Марина же, неожиданно оказавшись в квартире пенсионера Авилова на пару с объектом, которого должна была фотографировать, совсем растерялась. Она действовала и говорила теперь автоматически, большей частью реагируя на предложения и вопросы Игоря. Хотя тот всячески за ней ухаживал – помог снять пальто, усадил за стол и налил кофе – растворимый, конечно, – по некоторым признакам Марина поняла, что Кортневу хочется побыстрее от нее отделаться.

– Ну-с, барышня, – произнес Кортнев, присаживаясь за столик на кухоньке, которая для его большого и красивого тела была явно тесновата, будто одежда, из которой он вырос, – зачем вас прислал дедуля? Что, соседи накапали? Дескать, Серега шумит, устраивает гулянки, бутылки из окна бросает – так, что ли? – Он изогнул в улыбке красиво очерченные губы и смерил свою собеседницу проницательным взором весьма неглупого человека. – Так вот, – веско сказал он, – все это вранье. Серега ведет себя хорошо – это я вам как его лучший друг говорю, а всё остальное, поверьте – бабьи сплетни. Теперь не любят, когда соседи по лестничной клетке квартиру сдают, потому что квартирантов боятся – вдруг они бандиты? Оттого и доносы пишут. Могу заметить по этому поводу, что Серега – москвич, художник и снимает квартиру по семейным обстоятельствам – с женой поругался. – Кортнев отхлебнул кофе и выжидательно посмотрел на лжевнучку Авилова.

Вот оно в чем дело, осенило наконец Летову. Кортнев приходит сюда к приятелю, который снимает квартиру у пенсионера! Но ведь Валька мне и словом не обмолвилась, что Авилов квартиру сдает – а еще выписки из книги участкового делала, дура!

Но как же мне быть? Поскорее сматываться или, наоборот, согласиться с тем, что сказал Кортнев, и основательно здесь все осмотреть – когда еще такая возможность представится?

Решительно тряхнув светлой головой, Марина ответила подозреваемому колючим взглядом и сказала:

– Дедушка попросил меня узнать, как вы живете. Не буйствуете ли, не водите ли девок, не пьянствуете ли? Это, между прочим, его собственные слова, – со значением добавила она и, отставив чашку, поднялась из-за стола.
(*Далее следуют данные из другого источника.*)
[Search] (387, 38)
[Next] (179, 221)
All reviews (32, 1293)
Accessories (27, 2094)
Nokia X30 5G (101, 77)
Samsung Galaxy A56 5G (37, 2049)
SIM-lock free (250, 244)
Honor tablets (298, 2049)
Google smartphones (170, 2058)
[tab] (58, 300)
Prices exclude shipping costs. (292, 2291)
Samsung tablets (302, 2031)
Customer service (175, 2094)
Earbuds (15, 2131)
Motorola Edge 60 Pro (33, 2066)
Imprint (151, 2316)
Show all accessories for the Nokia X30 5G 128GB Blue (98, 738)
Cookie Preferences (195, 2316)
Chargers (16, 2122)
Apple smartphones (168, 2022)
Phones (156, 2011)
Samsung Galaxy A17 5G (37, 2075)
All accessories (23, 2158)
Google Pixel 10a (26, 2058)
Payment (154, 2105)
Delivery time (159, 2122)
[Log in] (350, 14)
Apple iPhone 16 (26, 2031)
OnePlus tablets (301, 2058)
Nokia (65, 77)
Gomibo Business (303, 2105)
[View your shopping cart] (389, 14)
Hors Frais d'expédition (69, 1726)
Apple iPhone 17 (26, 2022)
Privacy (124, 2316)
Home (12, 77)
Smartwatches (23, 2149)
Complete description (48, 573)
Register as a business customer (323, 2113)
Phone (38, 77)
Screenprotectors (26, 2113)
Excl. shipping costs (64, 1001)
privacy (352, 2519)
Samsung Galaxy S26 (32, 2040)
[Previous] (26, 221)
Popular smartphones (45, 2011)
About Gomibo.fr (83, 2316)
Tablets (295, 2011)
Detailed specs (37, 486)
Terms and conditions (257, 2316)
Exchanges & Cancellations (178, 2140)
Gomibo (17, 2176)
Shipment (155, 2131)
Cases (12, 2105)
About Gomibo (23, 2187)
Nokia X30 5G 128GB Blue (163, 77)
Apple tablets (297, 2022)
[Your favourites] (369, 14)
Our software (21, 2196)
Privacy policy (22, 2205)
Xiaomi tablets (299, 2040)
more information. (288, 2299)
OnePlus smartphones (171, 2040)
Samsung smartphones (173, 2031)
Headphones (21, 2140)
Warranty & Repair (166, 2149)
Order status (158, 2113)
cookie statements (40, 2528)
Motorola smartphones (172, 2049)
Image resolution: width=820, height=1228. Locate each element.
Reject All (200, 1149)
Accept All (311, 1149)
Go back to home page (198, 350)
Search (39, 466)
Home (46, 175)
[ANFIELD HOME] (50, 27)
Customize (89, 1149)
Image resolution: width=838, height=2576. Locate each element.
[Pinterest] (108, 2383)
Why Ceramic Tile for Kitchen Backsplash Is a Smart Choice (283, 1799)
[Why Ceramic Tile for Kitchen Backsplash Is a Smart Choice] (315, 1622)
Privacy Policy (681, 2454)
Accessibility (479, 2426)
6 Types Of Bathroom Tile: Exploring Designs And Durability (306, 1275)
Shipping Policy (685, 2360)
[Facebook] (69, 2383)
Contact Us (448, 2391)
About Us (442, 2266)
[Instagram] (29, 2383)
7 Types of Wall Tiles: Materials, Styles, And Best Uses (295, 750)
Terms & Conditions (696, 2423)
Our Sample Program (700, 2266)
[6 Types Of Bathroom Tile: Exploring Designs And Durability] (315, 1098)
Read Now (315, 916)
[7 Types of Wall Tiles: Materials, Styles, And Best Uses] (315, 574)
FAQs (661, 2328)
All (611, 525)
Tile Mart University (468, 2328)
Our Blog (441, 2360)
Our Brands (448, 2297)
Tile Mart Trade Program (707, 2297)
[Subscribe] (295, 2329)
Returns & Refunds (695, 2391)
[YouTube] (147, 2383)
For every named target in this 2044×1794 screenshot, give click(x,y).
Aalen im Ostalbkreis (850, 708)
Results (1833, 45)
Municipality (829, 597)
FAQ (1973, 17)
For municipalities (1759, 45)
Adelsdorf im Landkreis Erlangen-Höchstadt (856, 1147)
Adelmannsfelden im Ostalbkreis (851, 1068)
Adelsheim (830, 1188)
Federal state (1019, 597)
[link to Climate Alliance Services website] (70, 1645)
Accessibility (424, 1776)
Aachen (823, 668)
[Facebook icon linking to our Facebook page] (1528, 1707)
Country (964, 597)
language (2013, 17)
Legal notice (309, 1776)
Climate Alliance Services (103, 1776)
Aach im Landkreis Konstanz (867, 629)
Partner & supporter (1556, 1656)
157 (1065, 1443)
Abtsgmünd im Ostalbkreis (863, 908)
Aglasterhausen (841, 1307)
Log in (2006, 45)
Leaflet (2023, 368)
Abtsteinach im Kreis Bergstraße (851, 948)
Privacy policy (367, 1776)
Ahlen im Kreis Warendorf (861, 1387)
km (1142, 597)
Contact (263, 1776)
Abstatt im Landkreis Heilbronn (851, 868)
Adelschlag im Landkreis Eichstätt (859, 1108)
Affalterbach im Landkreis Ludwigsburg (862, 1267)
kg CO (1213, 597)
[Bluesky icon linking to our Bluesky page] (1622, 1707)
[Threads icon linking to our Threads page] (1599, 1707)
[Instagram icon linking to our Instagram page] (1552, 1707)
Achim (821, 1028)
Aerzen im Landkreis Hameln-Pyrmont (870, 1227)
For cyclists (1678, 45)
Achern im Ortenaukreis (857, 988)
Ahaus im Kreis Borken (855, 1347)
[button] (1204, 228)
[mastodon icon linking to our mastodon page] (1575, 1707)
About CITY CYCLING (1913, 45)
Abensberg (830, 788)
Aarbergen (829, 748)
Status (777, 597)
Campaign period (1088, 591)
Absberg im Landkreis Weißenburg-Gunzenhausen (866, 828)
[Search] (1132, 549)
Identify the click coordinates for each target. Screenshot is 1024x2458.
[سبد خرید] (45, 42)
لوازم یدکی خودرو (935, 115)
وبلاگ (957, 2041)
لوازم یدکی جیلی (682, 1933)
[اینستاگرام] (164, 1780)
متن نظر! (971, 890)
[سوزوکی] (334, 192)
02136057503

На самом деле это было отчаянно смелое предприятие – устроить обыск в квартире у Сереги – приятеля Кортнева. Ведь она не имела представления, где и как расставлены вещи – более того, она не знала, какие вещи принадлежали Александру Евлампиевичу, а какие – его жильцу Сереге. Тут ей приходилось полагаться исключительно на собственную интуицию, которую, правда, не так давно прославлял Борис. С другой стороны, расположение комнат и встроенных шкафов в этой крохотной двухкомнатной квартирке она знала отлично – прежде всего, у нее с родителями была почти такая же квартира, а потом – она уже успела находиться по этажам в этом доме и выучила его анатомию чуть ли не наизусть.

– Ага! – воскликнул Кортнев, поднимаясь из-за стола вслед за девушкой, – внучка все-таки решила осмотреть свое будущее наследство – не слишком ли его повредил жилец. Что ж, очень мило – изволь те проследовать в комнаты.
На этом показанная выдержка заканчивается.